Jean looks at him, something furious and bold shifting in her eyes. Scott prepares himself for the blow, the fight, tightening his jaw in anticipation.
But Jean doesn’t yell back, or strike him, or insult him. She drops her arms and sighs, heavy and regretful, looking away from him.
“We’re not doing this,” she says decidedly. “I won’t be your stand-in punching bag, not this time.”
Scott pauses, momentarily ashamed, and she continues.
“I’m sorry the trip was rough, and I’m sorry this was all sort of thrown at you, but I really think you should take a shower and go to sleep. We can talk about everything when you’re — when you’re not so tired.”
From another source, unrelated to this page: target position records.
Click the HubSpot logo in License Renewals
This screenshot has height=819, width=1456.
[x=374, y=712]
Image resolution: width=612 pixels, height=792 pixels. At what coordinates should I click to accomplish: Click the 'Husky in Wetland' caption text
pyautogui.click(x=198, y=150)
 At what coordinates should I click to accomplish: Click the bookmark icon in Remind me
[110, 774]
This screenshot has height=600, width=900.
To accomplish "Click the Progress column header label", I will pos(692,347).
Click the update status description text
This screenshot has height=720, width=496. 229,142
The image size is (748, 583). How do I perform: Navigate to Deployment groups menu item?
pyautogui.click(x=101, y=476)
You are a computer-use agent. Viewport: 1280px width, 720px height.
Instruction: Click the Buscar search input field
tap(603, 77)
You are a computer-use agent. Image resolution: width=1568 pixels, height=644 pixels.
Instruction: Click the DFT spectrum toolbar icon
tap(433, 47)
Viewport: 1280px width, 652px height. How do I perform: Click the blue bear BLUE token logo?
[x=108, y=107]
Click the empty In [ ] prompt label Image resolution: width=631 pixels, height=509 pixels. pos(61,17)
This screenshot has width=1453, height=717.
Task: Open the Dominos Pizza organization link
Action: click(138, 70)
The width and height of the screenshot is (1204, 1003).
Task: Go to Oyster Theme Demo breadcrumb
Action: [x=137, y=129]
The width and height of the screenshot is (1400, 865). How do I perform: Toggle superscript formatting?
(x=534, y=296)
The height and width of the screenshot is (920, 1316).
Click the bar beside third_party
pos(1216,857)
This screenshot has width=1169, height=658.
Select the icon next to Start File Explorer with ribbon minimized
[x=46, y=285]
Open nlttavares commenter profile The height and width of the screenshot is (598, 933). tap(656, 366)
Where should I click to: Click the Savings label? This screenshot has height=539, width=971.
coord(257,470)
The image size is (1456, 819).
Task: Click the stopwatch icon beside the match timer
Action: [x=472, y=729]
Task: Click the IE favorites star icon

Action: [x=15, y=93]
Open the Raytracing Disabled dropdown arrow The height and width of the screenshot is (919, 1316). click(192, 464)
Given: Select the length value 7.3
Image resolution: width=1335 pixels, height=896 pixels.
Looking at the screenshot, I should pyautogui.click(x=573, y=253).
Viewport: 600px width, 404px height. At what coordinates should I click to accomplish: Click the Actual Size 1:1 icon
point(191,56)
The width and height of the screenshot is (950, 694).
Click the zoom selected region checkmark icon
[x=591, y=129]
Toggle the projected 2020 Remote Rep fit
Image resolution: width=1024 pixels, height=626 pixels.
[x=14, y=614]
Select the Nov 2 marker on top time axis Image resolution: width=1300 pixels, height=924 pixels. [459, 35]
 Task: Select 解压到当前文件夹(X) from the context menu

She turns and leaves his room, shoulders tight. He listens to the click-click of her shoes down the hallway. She turns, and the sound drifts off.
Scott sits down on his bed. He pulls his phone out of his pocket, alarmed to see a text message from Hank of all people, time-stamped fifteen minutes ago.
Hank: Come see me upon your arrival. I take it you might have some things you want to discuss.
Scott turns his phone off and shoves it under his pillow. He does want to know about the Professor’s condition, about Logan’s, about the other children and how they even started doing this in the first place.
But Jean is right. He’s tired. He should shower.
He makes his way into his bathroom. He flicks on the light. He is pleased to find everything just as he left it. His razor and toothpaste and mouthwash on the counter, his towel still neatly on its rack and the bathmat flush against the side of the tub. He looks at himself in the mirror and frowns; his eyes are droopy behind his lenses, and his skin looks dry and sullen. The stubble that hugs his jaw and cheeks makes him look a little wild.
He runs a hand through his hair, trying to fix himself up a bit. When it doesn’t work he sighs and looks away.
He showers. He climbs into bed. He listens to the silence of the halls because by now everyone is at dinner, and he would join them if he was capable of moving his legs right now.
He imagines himself all alone in that big, empty house, and falls into a restless sleep.
He wakes up a few hours later, disoriented, briefly forgetting how he got home. The lights in his room are on but the sky outside is inky-black. The display on his bedside clock tells him it’s just past eleven.
Someone is playing music on the patio. He strains to hear it, and finds it’s the same song that the jukebox was playing.
He chalks it up to his tired mind hearing things; he’s not in the mood for coincidence or divine intervention.
He slowly but surely falls back asleep, listening to that same old song float into his room from the backyard.
Here we are in Heaven, she promises, and Scott starts to dream of yellow light in New Mexico. For you are mine at last.